In 2012, the Naletale Monument was placed on the UNESCO World’s Monument Watch list as a site in danger of deteriorating and losing its original integrity.

In response to the listing, the U.S. Embassy’s Public Affairs Section approached the National Museums and Monuments of Zimbabwe with an offer to help reverse the deterioration and collapse of the site’s unique stone walls.  This renovation project was funded by the State Department’s Ambassador’s Fund for Cultural Preservation.

This is a global fund created by the U.S. Congress that has supported more than 650 projects in more than 120 countries, representing a contribution of over $26 million dollars towards the preservation of cultural heritage worldwide.  In 2008, Zimbabwe benefited from this Fund, receiving $36,000 to improve security at the Great Zimbabwe Monument Museum to protect the artefacts on exhibit there.  In 2013, we committed $64,000 to restore the Naletale Monument.

Of course, Great Zimbabwe Monument and the Khami Monument are already on the UNESCO World Heritage List.  Your work to preserve and protect Naletale, underscores the tremendous value to humanity of the Shona cultures, the Torwa and Munhumutapa Kingdoms, and the Rozvi Empire.  By bringing American tax dollars – the contributions of individual American citizens and businesses – to assist in restoring Zimbabwe’s monuments, my government and my embassy are saying that we recognize and respect Zimbabwe’s pre-colonial history.

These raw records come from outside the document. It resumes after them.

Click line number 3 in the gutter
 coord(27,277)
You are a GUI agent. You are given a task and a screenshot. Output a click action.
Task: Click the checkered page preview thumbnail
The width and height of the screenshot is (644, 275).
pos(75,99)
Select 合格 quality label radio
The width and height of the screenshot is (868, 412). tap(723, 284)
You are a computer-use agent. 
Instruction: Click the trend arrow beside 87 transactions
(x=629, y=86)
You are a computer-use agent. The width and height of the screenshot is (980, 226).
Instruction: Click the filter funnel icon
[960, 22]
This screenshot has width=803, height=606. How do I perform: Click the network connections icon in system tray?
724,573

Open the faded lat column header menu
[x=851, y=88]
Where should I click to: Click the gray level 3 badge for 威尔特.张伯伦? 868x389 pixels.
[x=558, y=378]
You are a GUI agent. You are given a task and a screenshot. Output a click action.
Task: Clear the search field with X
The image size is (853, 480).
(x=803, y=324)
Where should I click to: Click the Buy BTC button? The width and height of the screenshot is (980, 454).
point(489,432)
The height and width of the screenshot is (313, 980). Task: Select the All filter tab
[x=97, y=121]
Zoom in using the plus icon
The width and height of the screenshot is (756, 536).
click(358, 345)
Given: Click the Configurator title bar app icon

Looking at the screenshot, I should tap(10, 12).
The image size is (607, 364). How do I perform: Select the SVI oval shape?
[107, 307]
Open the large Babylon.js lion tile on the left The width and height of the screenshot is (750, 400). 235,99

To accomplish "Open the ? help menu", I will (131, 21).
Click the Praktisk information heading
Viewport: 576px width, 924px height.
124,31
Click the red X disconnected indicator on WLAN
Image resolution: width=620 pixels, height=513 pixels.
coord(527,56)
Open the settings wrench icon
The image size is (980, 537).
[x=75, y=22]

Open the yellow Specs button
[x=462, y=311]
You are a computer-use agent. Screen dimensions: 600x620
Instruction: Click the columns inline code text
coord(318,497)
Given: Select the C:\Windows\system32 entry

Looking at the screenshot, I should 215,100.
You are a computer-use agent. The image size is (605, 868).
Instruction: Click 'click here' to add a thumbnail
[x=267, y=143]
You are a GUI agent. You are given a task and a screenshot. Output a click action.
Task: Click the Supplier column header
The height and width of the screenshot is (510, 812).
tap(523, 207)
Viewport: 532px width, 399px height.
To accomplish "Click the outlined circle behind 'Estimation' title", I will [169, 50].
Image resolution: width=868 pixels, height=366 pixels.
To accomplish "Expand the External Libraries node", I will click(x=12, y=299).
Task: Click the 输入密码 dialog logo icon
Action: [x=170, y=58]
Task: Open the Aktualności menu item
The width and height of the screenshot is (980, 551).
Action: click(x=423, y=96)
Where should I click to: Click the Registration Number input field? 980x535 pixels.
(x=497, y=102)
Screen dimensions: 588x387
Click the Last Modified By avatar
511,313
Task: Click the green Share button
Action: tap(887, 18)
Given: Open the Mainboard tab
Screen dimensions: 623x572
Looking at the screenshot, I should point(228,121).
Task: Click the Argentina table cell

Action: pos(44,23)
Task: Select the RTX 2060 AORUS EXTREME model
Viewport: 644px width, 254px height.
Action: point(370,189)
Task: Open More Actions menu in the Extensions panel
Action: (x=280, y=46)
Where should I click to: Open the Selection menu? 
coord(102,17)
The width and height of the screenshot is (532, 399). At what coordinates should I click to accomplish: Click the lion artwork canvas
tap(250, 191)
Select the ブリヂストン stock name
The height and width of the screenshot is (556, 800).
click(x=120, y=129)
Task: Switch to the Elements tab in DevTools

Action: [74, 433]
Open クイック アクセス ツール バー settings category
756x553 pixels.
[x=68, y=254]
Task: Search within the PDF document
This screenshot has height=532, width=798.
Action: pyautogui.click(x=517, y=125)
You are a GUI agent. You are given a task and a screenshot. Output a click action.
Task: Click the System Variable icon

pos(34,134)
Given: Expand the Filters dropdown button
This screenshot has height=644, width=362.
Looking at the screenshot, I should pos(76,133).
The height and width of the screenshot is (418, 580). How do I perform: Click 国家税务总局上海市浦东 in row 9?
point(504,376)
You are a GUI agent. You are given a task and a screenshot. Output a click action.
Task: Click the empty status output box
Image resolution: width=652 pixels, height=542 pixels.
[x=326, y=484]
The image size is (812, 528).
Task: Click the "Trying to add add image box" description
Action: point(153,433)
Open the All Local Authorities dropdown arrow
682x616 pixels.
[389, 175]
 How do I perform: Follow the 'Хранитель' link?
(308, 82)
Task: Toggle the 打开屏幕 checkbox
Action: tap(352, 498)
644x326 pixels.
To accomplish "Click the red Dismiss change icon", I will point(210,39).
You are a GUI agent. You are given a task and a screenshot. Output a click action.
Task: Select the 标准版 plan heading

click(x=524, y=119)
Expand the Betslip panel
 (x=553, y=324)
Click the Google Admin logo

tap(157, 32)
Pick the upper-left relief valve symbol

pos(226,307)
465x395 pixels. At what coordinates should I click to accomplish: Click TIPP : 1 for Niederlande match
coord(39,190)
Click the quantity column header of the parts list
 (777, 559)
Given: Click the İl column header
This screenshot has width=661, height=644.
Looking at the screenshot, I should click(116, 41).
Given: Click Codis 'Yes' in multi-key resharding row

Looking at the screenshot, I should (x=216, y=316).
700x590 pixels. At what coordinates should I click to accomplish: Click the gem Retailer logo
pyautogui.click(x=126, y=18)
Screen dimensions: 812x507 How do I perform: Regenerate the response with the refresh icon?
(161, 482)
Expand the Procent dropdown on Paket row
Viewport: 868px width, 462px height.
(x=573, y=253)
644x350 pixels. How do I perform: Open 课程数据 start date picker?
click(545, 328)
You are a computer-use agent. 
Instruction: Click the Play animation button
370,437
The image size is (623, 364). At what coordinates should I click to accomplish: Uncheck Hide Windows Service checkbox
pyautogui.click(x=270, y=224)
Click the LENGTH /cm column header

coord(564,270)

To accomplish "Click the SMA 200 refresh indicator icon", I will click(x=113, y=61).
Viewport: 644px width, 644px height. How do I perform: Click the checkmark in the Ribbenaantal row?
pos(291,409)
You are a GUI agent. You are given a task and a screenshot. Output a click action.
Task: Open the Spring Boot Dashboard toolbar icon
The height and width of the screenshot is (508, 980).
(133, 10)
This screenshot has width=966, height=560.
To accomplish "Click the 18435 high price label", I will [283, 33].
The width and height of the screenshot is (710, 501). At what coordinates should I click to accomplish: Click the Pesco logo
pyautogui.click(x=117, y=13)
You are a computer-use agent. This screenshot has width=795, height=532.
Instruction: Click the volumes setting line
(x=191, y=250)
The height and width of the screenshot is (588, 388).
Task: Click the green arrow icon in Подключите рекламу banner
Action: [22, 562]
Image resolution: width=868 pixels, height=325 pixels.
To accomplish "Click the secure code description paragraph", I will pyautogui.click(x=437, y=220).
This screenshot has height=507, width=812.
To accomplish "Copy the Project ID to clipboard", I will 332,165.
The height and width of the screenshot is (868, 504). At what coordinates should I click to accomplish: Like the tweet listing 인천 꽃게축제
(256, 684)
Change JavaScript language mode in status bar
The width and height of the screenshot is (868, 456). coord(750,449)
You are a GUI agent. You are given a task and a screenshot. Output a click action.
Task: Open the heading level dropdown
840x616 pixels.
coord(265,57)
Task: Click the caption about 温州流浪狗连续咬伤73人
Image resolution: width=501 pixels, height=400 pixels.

Naletale is especially appropriate for restoration and preservation because it served as an educational tool for university students pursuing archaeology, cultural heritage, and museum studies at Midlands State University.   The involvement of archaeology students in this project did more than rebuild walls at Naletale.

It helped train a cadre of professionals who will go on to recognize, understand, and highlight other historic sites in Zimbabwe and beyond.

Did you know that Americans made up the largest number of non-African tourists to Zimbabwe in 2014 and the New York Times ranked Zimbabwe among the top 52 places to visit in 2015?  Not to mention, it made my number one destination on a series of tweets I recently wrote highlighting Beautiful Zimbabwe.

This project will support growth in the tourism industry, a sector of the economy that can grow and create jobs very quickly.  Adding Naletale to the list of must-see historic sites in Zimbabwe will help develop both domestic and international tourism to the benefit of the Gweru region and all of Zimbabwe.

Finally, I hope the community of students and faculty who took part in this restoration project will go on to monitor the site and ensure that damage and further deterioration is attended to promptly.  And, I must point out that the strong connection between Midlands State University and the Naletale Monument is very clearly made in the university’s logo.

So, while the U.S. remains committed to our long-standing programs to support Zimbabwe’s health, economic growth, institutional strength, and humanitarian assistance, the project we are launching today is a foundation for all the rest.  Understanding, respecting, and working to protect Zimbabwe’s deep and proud history is the keystone on which all of our other partnerships must be built.

Thank you all for being part of this project.  I hope that Changamire Dombo would approve.